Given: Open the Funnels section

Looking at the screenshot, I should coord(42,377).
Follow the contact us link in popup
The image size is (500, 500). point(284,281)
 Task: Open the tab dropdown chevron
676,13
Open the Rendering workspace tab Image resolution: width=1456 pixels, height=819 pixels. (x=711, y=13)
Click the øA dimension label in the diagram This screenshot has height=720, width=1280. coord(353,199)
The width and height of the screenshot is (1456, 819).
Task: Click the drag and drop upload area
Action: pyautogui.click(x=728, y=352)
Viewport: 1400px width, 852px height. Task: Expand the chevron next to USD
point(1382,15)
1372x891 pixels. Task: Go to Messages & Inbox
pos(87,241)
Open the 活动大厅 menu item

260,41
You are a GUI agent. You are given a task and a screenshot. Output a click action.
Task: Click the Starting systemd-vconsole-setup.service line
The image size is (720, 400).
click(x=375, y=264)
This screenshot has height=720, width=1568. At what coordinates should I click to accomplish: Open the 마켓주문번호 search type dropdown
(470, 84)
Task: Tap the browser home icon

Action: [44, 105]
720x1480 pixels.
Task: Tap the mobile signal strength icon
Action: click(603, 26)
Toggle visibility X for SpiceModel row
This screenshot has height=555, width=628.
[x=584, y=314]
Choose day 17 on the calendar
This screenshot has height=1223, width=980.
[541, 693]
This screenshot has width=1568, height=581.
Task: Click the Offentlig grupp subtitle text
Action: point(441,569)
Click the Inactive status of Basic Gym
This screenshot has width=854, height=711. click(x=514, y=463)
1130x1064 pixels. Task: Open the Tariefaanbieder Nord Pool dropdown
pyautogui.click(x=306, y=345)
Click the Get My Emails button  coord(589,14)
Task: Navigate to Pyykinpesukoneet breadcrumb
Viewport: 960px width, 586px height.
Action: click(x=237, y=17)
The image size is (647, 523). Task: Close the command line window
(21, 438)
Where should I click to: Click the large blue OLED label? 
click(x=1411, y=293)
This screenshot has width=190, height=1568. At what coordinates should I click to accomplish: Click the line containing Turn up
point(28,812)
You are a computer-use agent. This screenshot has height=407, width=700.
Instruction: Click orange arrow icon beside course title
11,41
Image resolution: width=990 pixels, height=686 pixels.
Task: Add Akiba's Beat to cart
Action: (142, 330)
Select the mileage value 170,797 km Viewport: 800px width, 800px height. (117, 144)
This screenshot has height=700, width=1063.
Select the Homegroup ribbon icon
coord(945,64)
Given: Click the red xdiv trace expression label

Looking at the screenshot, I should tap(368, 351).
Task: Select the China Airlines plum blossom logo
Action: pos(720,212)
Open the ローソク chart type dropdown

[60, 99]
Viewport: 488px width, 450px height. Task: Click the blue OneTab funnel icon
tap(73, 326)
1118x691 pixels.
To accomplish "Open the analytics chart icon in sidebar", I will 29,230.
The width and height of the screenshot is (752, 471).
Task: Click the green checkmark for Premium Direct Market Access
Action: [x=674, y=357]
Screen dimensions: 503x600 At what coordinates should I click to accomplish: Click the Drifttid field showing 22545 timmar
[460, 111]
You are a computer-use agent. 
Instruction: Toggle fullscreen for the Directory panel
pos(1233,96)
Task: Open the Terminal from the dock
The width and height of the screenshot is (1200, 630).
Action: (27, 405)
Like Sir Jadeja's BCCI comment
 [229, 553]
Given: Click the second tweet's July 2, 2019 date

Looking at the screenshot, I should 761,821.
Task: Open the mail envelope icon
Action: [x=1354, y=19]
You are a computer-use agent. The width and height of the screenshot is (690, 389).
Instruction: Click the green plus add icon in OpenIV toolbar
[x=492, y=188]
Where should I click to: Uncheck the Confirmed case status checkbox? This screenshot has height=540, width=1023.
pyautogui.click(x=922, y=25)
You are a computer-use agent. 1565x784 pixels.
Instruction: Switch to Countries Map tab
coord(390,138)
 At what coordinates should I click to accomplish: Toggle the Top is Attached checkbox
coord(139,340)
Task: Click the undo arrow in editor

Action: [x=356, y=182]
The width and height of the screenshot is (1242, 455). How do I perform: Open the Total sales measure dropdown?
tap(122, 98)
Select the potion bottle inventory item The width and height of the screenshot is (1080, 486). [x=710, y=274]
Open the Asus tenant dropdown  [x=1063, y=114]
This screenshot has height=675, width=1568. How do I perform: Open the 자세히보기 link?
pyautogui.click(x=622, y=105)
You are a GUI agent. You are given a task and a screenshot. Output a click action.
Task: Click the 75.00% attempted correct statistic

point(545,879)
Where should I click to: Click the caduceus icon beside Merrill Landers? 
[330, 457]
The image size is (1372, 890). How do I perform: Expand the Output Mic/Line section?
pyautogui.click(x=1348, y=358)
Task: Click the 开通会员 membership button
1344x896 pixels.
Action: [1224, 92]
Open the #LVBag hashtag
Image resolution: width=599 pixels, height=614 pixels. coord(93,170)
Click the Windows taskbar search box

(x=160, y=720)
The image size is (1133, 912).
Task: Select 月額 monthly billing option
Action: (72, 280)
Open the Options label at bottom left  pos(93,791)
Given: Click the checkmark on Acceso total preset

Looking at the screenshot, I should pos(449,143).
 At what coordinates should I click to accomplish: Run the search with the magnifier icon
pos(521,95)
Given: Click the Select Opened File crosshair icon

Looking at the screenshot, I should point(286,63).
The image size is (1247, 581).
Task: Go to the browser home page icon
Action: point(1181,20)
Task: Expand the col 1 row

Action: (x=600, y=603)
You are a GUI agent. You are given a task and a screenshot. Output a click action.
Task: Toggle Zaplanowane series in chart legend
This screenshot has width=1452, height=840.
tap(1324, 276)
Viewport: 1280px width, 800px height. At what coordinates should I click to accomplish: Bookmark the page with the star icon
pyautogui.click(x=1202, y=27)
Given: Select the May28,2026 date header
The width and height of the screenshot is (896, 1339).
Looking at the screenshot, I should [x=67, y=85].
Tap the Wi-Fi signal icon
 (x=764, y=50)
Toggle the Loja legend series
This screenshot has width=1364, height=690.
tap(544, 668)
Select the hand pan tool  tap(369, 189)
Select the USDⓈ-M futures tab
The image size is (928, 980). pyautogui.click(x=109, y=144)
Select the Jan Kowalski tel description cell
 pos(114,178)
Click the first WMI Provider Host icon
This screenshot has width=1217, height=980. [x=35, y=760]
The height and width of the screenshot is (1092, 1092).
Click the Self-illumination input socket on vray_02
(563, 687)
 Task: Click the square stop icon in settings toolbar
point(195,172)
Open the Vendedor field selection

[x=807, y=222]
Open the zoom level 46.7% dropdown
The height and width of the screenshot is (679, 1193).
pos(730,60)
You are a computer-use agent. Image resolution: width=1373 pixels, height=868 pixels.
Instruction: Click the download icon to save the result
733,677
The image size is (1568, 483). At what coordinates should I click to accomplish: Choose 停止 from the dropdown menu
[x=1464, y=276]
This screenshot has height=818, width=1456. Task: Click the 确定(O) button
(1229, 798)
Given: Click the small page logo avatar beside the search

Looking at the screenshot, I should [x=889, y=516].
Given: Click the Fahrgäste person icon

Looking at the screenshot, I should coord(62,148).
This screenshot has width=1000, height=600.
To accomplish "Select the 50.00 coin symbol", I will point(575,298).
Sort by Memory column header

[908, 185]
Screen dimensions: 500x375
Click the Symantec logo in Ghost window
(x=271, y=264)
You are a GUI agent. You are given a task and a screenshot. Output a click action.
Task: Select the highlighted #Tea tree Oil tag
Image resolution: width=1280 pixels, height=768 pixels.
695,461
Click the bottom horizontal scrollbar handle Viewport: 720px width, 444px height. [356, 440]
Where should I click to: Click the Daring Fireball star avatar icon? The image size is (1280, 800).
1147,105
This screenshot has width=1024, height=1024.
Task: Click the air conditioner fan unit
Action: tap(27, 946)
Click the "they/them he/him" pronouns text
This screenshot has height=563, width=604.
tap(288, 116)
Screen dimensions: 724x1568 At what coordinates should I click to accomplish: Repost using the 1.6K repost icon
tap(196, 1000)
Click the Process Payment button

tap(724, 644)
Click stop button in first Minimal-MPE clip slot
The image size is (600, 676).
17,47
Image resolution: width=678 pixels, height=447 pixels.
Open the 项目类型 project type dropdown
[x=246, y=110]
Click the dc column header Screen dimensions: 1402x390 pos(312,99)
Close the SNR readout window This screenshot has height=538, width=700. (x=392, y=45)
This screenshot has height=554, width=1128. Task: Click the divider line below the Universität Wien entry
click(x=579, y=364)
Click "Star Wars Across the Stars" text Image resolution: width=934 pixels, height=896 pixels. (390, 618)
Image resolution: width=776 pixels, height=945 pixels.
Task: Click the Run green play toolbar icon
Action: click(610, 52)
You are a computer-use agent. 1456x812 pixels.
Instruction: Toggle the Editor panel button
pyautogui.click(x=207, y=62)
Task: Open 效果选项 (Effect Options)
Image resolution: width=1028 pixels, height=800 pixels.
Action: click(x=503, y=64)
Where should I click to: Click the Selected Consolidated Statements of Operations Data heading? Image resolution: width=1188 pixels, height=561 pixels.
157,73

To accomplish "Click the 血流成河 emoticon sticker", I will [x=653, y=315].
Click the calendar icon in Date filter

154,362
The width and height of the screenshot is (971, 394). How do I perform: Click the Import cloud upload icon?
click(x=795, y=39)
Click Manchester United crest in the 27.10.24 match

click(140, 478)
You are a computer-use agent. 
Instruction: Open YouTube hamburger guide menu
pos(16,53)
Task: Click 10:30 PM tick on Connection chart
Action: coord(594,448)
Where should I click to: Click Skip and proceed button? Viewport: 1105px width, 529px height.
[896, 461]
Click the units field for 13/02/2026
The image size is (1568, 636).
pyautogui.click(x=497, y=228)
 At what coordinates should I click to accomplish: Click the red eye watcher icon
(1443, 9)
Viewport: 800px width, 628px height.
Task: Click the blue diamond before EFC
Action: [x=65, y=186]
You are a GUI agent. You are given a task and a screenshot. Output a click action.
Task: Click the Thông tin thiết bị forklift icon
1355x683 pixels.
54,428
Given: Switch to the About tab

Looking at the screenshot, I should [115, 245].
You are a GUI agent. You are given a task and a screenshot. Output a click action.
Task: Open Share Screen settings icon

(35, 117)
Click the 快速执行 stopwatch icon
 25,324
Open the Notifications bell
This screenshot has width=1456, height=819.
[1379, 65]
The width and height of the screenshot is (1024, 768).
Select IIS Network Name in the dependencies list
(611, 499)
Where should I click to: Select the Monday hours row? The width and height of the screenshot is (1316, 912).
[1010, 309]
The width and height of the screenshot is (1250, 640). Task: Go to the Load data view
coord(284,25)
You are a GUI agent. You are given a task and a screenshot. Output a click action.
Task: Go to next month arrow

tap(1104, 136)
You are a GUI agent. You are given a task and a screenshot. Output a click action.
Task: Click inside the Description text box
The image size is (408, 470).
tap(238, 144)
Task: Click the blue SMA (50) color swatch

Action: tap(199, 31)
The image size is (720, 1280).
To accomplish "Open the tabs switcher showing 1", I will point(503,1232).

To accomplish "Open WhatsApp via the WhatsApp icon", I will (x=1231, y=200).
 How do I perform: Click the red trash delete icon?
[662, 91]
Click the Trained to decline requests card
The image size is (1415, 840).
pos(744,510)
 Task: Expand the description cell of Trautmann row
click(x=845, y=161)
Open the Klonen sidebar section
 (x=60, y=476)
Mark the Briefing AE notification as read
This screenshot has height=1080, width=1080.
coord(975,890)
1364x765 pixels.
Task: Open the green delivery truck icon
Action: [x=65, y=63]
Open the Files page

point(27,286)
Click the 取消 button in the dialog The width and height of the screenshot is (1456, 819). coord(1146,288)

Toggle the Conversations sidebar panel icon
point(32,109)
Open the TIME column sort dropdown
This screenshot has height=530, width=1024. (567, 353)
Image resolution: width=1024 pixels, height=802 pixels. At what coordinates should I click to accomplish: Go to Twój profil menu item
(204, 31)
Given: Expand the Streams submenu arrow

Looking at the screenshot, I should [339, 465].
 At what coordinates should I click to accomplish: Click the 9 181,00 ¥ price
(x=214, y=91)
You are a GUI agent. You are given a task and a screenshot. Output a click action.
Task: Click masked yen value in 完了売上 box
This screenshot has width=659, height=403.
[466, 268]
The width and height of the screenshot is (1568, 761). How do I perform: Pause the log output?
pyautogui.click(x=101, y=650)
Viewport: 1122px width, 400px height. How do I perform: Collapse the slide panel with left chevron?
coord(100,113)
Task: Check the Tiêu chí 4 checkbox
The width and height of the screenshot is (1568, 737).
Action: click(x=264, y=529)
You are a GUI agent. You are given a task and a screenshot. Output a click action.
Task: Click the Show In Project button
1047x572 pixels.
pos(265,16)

• EXERCISE DETAILS:
Rewrite the material starting at the line containing "Where should I click to: Click the caduceus" and ending at the line containing "Open the Options", with "taskbar" changed to "toolbar" and nothing else altered. Give only those lines.

• EXERCISE OUTPUT:
Where should I click to: Click the caduceus icon beside Merrill Landers? 
[330, 457]
The image size is (1372, 890). How do I perform: Expand the Output Mic/Line section?
pyautogui.click(x=1348, y=358)
Task: Click the 开通会员 membership button
1344x896 pixels.
Action: [1224, 92]
Open the #LVBag hashtag
Image resolution: width=599 pixels, height=614 pixels. coord(93,170)
Click the Windows toolbar search box

(x=160, y=720)
The image size is (1133, 912).
Task: Select 月額 monthly billing option
Action: (72, 280)
Open the Options label at bottom left  pos(93,791)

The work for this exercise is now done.